The test runs on the multi-assay LumiraDx Platform and leverages an advanced test strip, designed based on the company’s microfluidic immunofluorescence technology.

LumiraDx said that its other tests, including SARS-CoV-2 Antigen, Flu A/B, SARS-CoV-2 Antibody, SARS-CoV-2 Antigen Pool as well as INR, D-dimer and CRP tests run on the same platform.

The microfluidic immunofluorescence technology enables the strip to retain higher sample volumes in its chambers to achieve enhanced detection and faster reaction times without compromising on sensitivity.

By providing the test results within five minutes, the test is said to reduce the clinical decision-making time at the point of care (POC) and prevent the further spread of infection.

Also, it enhances throughput on the LumiraDx Platform, enabling up to 80 SARS-CoV-2 Antigen tests per eight-hour day, or up to 10 per hour, on a single device, said the company.

LumiraDx chief executive officer Ron Zwanziger said: “Our SARS-CoV-2 Ag Ultra Test exemplifies our mission to increase access to testing and provide rapid diagnostics without sacrificing accuracy.

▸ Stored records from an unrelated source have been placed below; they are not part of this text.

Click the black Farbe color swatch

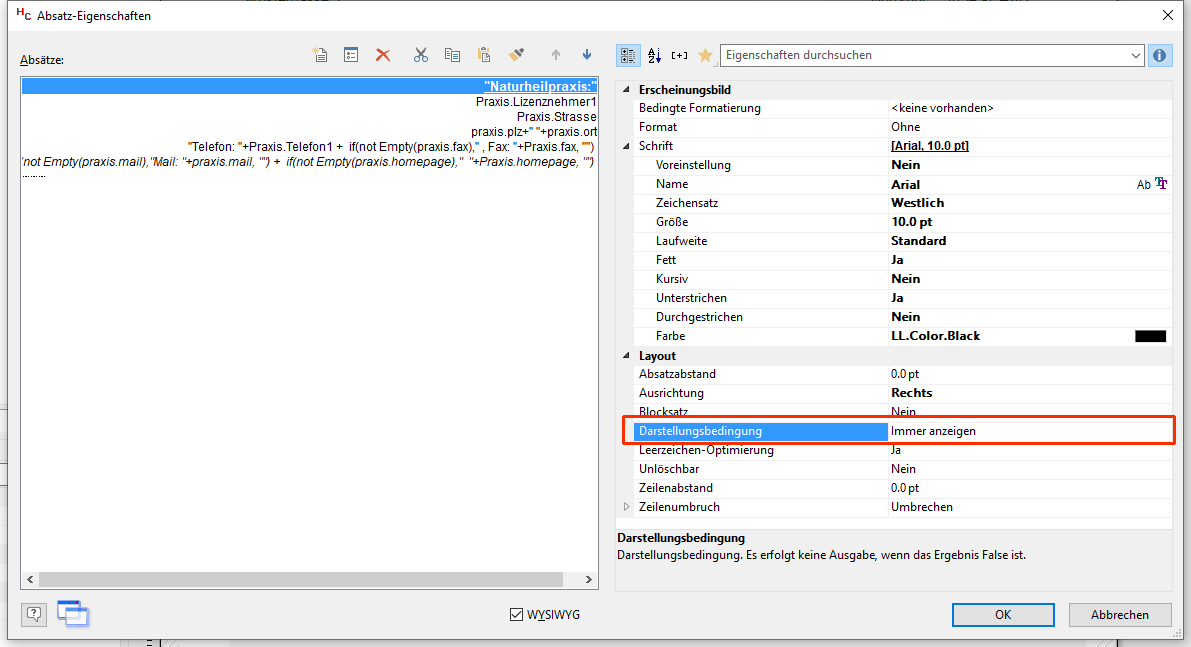tap(1150, 336)
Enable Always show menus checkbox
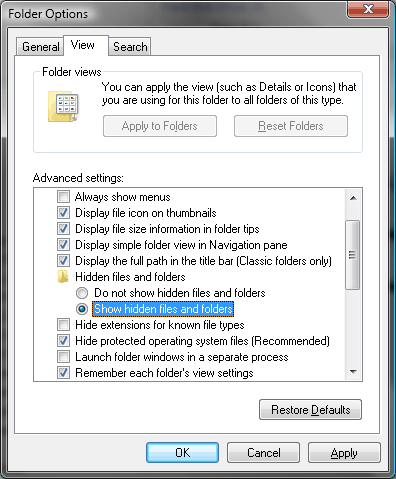 63,197
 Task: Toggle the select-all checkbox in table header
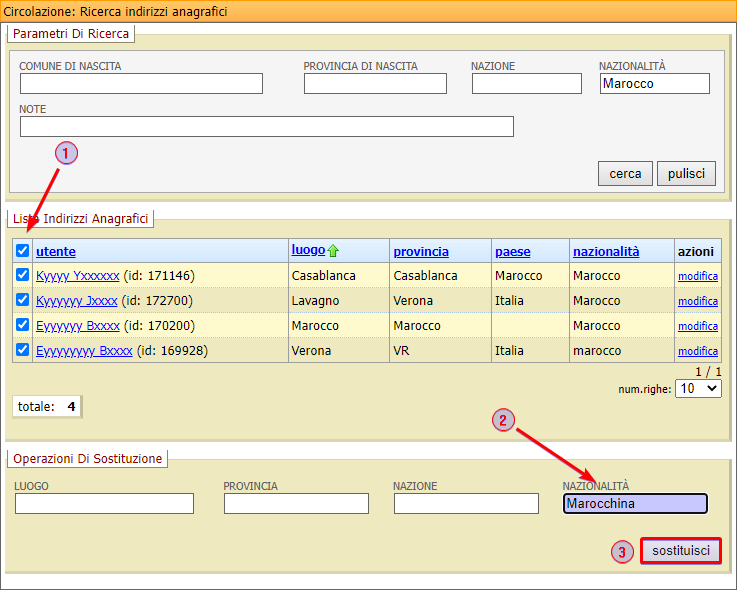(22, 251)
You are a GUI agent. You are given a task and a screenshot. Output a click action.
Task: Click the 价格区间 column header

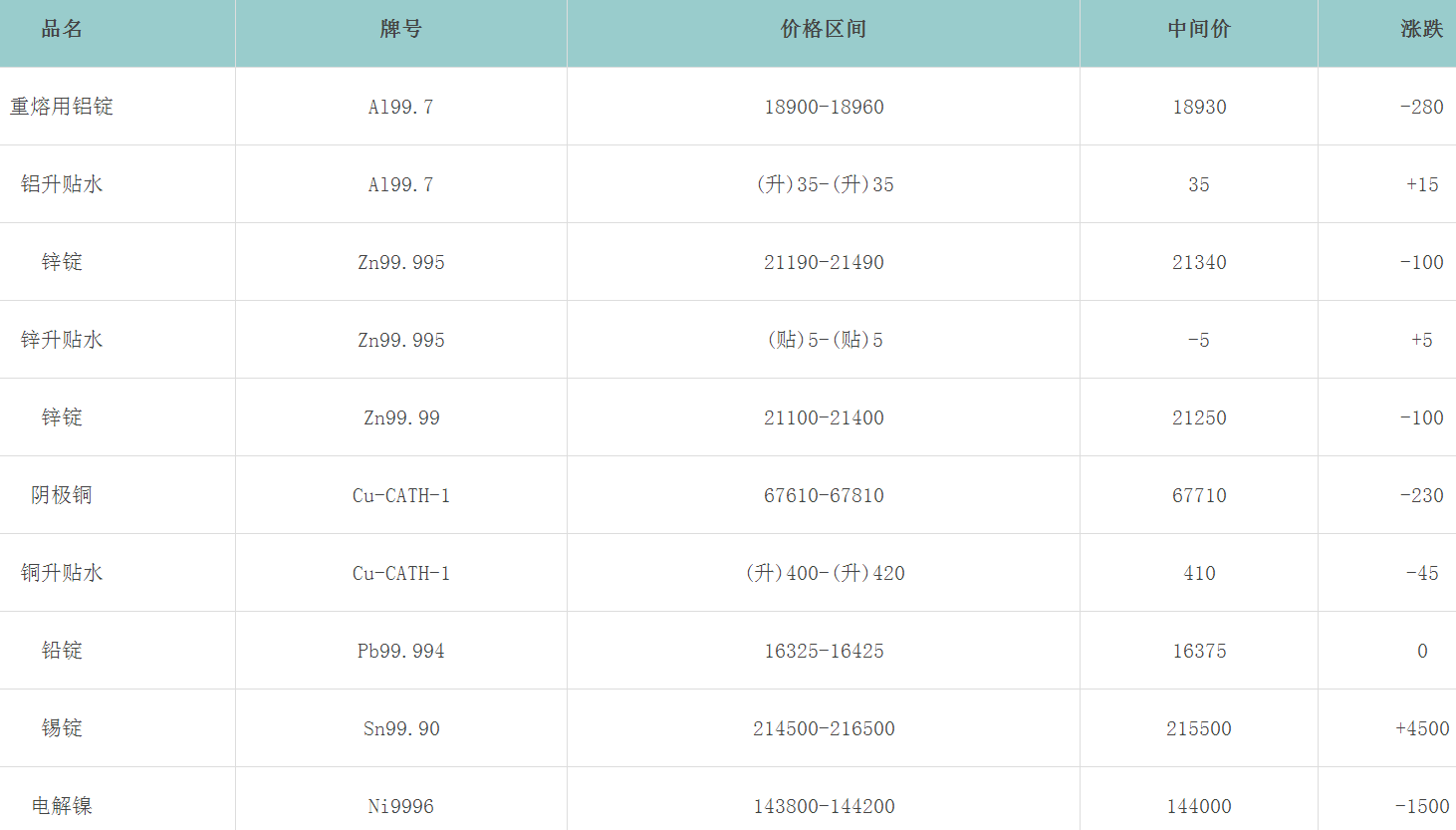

“Now, clinicians, pharmacies and other providers can use a single platform and significantly increase throughout, making a profound impact on patient workflow supported by our Platform.

“This innovation and advancement of our Microfluidic technology can also be applied to other tests on our Platform which we look forward to rolling out in the coming year.”

According to the LumiraDx, its new SARS-CoV-2 Ag Ultra test provides comparable performance to its previous SARS-CoV-2 Ag 12 min test.

Based on clinical data collected in symptomatic individuals, the test provides a 92.7% positive agreement and a 100% negative agreement compared to the RT-PCR test.

The LumiraDx SARS-CoV-2 Ag Ultra test demonstrated a sensitivity of 97.4% up to a CT of 35, indicating high coverage of potentially infectious individuals.

Also, the test showed a 95.7% positive agreement compared to the RT-PCR in samples collected from asymptomatic individuals.